Compliance with the licensing of all your third party and open source components is also mandatory, and you will need to prove that your organization is compliant with outside licenses.
Stay on top of documenting your organization’s patents, as well as patent searches that demonstrate freedom to operate. Track the open source components used by your team, including all dependencies, licenses, and source, and be ready to show that your organization is compliant. Third-party components, come with agreements and payment documentation — be prepared to present all of these documents.
#5 Roadmap: What Lies Ahead?
Your potential acquirer or investor will need to know the specifics of your plans for the future of your offering, as well as which new products and features you think are important to the continued success of your solution.
Document release history as well as planned versions of your solutions. Prepare documentation of all roadmap options that were considered by your organization, along with an assessment that shows which options are both strategic for you and beneficial for customers. You can also provide PRD/MRD documents for future product directions. Keep a wish-list of features requested by your customers.

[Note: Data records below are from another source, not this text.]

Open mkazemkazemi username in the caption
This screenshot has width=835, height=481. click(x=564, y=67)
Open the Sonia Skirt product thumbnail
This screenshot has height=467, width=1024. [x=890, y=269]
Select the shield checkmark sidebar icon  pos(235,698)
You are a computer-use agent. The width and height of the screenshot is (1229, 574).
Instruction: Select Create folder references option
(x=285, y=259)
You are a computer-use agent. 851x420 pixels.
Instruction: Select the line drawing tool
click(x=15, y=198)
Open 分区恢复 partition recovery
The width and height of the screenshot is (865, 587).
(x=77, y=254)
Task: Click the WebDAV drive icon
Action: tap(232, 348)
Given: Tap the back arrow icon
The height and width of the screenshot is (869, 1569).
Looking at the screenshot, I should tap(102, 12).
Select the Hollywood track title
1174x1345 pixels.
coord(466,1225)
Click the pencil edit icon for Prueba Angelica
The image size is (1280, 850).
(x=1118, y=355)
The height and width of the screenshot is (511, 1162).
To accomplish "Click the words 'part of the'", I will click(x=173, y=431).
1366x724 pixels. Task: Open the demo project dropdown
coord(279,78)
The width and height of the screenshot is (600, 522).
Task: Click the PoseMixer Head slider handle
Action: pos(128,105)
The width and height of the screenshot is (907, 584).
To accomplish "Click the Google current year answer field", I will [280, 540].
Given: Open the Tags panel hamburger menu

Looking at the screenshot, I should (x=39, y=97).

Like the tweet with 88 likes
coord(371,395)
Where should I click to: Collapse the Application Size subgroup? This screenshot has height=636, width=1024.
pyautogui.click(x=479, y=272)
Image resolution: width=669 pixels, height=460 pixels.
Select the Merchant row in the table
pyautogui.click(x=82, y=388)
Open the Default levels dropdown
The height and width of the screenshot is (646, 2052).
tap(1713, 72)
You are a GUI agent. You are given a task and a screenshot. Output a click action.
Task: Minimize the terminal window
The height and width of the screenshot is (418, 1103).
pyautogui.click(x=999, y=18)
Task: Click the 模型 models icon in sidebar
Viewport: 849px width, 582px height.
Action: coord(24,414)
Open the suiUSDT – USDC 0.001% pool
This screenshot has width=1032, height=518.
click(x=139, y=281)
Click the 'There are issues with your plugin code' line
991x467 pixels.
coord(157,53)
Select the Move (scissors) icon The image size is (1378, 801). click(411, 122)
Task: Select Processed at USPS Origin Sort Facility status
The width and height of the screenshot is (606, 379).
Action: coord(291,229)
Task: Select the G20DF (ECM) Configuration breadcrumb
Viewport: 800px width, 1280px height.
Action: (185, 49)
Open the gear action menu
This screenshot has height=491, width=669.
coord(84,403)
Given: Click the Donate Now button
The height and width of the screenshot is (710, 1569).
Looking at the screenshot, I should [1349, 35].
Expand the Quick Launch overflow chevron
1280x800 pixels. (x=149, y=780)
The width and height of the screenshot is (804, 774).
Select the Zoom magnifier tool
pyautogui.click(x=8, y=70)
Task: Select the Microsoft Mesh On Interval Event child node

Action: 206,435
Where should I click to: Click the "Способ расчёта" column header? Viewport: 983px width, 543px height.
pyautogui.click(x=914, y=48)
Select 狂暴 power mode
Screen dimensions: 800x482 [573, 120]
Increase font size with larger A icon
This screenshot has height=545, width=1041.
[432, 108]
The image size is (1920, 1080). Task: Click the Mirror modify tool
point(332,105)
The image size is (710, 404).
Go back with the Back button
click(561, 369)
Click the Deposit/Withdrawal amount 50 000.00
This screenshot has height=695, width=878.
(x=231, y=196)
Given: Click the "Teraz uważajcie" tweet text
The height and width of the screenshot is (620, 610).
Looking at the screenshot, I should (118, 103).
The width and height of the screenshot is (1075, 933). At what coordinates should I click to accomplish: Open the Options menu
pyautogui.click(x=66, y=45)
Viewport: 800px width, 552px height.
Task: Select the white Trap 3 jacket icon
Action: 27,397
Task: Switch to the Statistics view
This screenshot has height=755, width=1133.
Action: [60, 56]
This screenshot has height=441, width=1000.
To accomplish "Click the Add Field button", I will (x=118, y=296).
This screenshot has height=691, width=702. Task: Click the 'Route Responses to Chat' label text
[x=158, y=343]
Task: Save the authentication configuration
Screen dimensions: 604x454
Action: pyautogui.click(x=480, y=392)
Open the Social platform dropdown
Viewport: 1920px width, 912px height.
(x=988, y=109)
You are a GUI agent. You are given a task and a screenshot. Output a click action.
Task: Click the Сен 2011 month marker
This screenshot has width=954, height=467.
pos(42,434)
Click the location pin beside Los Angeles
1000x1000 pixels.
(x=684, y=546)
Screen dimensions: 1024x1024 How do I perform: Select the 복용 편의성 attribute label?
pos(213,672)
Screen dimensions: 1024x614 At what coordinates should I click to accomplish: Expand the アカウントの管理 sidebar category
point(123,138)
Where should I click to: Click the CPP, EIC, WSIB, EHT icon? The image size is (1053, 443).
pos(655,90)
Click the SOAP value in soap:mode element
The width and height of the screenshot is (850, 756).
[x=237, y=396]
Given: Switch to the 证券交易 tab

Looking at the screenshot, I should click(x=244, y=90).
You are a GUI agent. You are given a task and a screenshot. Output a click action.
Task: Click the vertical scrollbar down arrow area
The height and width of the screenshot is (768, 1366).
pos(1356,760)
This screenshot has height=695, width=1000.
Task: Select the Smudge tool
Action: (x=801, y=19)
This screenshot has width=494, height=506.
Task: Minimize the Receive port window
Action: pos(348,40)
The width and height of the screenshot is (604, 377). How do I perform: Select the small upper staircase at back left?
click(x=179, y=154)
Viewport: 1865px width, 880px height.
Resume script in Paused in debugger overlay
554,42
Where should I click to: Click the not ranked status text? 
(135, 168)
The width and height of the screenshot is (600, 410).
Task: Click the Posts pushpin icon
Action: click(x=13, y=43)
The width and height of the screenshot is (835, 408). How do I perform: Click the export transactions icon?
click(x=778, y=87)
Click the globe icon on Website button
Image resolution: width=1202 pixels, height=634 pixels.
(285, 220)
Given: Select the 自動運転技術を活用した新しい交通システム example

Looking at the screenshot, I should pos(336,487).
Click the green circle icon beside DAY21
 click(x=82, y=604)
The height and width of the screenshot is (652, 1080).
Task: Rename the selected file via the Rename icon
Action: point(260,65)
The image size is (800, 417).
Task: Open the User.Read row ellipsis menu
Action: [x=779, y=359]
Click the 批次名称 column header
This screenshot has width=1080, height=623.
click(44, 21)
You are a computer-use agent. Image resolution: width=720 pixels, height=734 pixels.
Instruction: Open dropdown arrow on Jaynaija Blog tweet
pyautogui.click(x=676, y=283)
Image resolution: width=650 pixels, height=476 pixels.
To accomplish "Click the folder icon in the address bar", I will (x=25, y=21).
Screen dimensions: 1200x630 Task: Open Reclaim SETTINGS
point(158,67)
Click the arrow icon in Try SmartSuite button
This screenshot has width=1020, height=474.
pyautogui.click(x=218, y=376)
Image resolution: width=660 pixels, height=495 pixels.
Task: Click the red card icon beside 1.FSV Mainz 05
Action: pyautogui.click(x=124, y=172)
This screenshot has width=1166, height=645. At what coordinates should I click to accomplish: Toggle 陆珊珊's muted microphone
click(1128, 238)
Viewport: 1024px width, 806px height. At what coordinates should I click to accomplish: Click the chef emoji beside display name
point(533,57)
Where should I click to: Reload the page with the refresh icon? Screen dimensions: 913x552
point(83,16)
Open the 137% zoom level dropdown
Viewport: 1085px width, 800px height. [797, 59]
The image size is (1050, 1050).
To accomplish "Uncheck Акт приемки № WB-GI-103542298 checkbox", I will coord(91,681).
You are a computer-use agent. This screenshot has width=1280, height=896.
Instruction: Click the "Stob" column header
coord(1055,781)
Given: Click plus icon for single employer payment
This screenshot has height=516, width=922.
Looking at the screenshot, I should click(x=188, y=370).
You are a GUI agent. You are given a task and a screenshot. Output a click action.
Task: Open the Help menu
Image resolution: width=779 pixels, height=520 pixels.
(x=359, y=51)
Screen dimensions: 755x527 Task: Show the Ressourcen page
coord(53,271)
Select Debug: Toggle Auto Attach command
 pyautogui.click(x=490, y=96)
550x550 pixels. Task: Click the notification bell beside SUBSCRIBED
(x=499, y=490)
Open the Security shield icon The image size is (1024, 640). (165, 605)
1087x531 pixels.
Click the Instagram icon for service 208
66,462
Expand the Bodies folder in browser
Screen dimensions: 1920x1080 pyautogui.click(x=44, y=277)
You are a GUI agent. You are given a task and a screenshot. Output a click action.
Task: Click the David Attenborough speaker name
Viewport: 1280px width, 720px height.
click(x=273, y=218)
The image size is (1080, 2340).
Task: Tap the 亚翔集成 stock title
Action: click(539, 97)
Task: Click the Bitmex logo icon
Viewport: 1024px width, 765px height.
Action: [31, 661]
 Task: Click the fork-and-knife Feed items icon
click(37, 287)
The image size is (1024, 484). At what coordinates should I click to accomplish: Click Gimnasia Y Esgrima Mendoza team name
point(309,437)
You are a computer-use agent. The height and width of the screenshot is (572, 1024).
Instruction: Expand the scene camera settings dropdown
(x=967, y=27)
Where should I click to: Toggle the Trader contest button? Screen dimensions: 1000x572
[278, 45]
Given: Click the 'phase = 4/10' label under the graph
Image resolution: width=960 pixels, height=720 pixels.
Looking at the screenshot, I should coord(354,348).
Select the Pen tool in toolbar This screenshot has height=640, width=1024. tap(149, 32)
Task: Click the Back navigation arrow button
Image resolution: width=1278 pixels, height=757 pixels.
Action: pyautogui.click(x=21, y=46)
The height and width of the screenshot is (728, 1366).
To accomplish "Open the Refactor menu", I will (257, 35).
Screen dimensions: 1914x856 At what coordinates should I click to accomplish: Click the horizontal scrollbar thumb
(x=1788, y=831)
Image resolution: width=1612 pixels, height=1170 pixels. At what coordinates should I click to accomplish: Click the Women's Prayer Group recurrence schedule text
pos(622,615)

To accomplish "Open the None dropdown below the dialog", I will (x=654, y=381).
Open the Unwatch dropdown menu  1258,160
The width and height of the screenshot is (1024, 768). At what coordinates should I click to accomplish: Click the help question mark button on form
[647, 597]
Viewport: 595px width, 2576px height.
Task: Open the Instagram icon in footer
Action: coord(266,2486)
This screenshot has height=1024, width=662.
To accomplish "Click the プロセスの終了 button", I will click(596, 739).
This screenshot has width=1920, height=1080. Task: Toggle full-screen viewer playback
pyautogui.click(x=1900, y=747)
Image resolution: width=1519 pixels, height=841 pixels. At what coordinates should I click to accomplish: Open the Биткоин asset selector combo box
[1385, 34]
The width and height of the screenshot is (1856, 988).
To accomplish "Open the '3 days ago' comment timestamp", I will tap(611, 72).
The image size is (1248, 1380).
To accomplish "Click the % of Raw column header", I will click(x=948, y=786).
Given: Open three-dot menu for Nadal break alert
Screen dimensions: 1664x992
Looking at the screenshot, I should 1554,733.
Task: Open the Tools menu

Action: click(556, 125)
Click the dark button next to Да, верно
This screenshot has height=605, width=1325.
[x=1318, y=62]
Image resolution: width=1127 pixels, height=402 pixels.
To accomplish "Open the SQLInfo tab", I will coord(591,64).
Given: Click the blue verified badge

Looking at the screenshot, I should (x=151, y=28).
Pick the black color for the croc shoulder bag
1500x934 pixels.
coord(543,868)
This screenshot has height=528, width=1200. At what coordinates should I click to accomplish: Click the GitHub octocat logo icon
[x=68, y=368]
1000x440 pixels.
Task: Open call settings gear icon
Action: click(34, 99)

When to Consider an Open Source Audit
If you need help tracking the open source components as part of your technical due diligence -- and let’s be honest, it’s a mammoth task if you’ve never done it before -- you might want to call in an expert to perform an open source audit.
An open source audit identifies all the open source components, licenses, and security vulnerabilities in your proprietary software. Done by a certified auditor, an open source audit gives you a risk analysis of your open source use with actionable insights.
Be a Technical Due Diligence Ninja and Close the Deal
There you have it, our cheat sheet for starting the technical due diligence process off on the right foot. It might look like piles of documentation, but in actuality, if you keep your eye on the prize, it’s mostly a matter of remaining compliant throughout your operations and documenting as you go.
There are more and more tools today for managing, tracking, and reporting the state of your software’s bugs, releases, versions, licenses, vulnerabilities, compliance and more. If you make sure the right tools and practices are in place, you can breeze through your company’s due diligence process and be one step closer to closing the deal.